The shift de-couples the financial view from the traditional management reporting structure and accelerates communication and action to align with the flow of goods. Today’s discussions of driver-based rolling forecasts and integrated business planning seek to leverage this paradigm beyond the tradition flow of manufactured goods and into other industries in efforts to align teams around common KPI’s (key performance indicators) instead of a traditional command-and-control leadership model that is too slow for much of today’s business.
2. FOCUS ON MATERIALITY
Materiality is a major sticking point in organizations where finance doesn’t trust their business counterparts’ aptitude or honesty in the planning process. Companies typically structure expense planning as a zero-based, bottoms-up exercise that requires budget owners to develop and justify spend by line item. Function leaders navigatethrough a cycle of mistrust by goal-seeking and the invention of needs in preparation for a negotiation with corporate finance.
It often fails to accomplish three critically important goals of a healthy planning process.
- ALIGN CONTROL WITH AUTHORITY. One-sided budget conversations fuel a sense of distrust and dilute ownership. It’s truly a win-lose, or more likely lose-lose proposition.

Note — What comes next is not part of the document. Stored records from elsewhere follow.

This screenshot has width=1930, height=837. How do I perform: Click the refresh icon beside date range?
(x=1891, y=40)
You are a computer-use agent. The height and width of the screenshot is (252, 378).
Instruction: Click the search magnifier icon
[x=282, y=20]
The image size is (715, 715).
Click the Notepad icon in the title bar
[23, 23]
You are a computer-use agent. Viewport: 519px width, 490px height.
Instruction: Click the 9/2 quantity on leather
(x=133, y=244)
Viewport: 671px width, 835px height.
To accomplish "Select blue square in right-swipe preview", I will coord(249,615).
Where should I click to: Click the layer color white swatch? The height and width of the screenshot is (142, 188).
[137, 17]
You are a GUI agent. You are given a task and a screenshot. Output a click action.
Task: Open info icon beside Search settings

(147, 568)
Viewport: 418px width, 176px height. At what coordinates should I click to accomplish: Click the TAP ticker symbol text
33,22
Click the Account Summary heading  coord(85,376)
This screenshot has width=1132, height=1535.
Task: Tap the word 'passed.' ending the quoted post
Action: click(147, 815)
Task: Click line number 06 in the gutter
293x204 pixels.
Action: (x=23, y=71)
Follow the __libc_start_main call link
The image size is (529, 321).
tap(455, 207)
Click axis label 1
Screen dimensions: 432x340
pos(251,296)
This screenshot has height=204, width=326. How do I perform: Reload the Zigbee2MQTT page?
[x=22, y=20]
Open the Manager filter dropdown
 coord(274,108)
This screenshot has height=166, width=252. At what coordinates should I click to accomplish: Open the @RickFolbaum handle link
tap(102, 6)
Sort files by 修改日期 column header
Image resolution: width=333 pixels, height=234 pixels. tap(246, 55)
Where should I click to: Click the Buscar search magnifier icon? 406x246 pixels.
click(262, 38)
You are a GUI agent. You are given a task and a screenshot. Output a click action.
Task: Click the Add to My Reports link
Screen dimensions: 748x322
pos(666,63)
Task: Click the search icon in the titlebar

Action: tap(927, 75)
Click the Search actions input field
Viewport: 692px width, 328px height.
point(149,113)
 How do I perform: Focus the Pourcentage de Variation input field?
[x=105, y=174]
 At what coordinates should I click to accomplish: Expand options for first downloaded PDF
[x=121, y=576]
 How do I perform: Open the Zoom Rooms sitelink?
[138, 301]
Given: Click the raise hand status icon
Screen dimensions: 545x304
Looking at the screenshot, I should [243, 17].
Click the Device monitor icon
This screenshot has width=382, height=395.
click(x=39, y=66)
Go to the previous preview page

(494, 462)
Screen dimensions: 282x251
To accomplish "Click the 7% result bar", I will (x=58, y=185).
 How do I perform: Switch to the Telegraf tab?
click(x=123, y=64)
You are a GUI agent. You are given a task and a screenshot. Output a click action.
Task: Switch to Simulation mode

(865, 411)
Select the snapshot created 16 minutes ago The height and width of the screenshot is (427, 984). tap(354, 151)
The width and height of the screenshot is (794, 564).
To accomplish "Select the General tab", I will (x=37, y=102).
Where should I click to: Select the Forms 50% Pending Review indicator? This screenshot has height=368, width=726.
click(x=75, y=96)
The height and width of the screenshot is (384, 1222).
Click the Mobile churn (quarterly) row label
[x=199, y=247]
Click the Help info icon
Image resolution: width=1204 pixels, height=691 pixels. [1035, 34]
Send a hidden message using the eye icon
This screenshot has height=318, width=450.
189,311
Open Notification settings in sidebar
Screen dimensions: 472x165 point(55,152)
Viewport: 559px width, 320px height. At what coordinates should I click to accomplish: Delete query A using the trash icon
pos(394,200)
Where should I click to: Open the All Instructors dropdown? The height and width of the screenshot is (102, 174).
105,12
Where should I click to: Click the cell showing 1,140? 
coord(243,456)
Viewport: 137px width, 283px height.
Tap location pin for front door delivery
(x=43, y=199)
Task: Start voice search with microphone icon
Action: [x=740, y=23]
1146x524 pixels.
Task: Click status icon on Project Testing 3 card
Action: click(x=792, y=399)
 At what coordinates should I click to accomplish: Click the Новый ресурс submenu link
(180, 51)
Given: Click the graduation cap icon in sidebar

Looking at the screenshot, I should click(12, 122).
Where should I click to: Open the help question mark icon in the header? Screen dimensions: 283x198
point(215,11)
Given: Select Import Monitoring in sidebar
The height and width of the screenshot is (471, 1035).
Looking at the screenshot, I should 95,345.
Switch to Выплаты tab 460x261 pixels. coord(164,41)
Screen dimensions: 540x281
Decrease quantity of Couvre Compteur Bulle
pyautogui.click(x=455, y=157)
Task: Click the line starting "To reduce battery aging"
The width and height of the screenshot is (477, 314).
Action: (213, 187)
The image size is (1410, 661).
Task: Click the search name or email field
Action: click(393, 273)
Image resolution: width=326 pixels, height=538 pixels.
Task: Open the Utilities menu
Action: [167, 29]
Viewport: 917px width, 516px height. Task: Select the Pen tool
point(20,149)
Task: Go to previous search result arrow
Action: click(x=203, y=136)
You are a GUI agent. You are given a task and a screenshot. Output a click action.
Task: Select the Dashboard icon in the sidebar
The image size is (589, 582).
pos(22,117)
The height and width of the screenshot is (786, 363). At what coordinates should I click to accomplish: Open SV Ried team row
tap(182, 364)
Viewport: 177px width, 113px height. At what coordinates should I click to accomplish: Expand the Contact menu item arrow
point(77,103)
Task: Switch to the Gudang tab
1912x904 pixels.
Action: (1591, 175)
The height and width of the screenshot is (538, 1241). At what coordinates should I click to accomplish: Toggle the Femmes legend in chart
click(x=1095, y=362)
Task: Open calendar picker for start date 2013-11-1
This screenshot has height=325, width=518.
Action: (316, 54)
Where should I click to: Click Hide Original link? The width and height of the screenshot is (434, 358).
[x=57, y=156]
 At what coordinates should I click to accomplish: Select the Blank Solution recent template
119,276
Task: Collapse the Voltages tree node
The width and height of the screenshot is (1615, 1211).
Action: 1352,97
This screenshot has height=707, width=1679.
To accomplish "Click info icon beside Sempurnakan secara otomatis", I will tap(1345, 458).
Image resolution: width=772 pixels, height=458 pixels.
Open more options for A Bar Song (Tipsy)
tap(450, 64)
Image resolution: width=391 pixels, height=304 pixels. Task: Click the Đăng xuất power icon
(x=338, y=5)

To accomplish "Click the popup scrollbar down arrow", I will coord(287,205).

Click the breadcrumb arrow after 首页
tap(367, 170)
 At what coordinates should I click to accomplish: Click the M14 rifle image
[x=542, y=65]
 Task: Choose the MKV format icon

When leadership trusts a budget manager to make good decisions on resource allocation, they create a true win-win opportunity.
- DEFINE EXPECTATIONS BY LEVERAGING HISTORY AND ACCEPTED RATIOS. The greatest indicator of future performance is historic performance. Historic driver and financial data and the trends within should always be the starting point of a planning conversation. A follow-on study of the fundamental business changes and their financial impact becomes the storyline for budget approval.
EMPOWER THOSE OF THE FRONTLINES WITH THE CREATIVE PROCESS OF DOING AS MUCH AS POSSIBLE WITH AS LITTLE AS POSSIBLE. Those in the weeds daily know your data best. Allow them to analyze the data and translate what they see to leadership. By allowing them to visualize trends, you are empowering them to feel that they are making an impact at the organization. All employees want recognition for good work and this gives them a chance to advance initiatives and spark ideas.
Finance doesn’t hire smart, degreed people to simply consolidate spreadsheets, tick and tie results, and update PowerPoint presentations. And yet, sadly, too often that is exactly what consumes most of their time.
The data is clear. Finance organizations that invest more on finance-focused technology have a smaller, more highly paid team and excel on finance value creation metrics. The more time finance spends on addressing the CFO’s core concerns, instead of preparing data and reports, the stronger the team—and the insights—will be. Here’s a summary of core CFO concerns:
- Survive disruption
- Raise prices
- Drive a culture of data (that’s us!)
- Execute crisply
- Increase margins
- Invest for growth
Much of the Enterprise Performance Management (finance-focused technology) market exists as a unification of acquired software platforms that sit on different technology and rarely address all the needs a finance organization. Sadly, the largest players are not necessarily investing in this type of innovation; instead, they seem to mainly focus on moving customers to the cloud as quickly as possible.
There are some emerging vendors, however, who are now re-building this suite of solutions (e.g. Financial Close, Consolidation, Account reconciliation, Disclosure and reporting, Budgeting, Forecasting, Analytics, etc.) on a unified database with a fully integrated suite of applications. As your organizations spends money on EPM going forward, ensure your investments are going toward product innovation and not just cloud migration.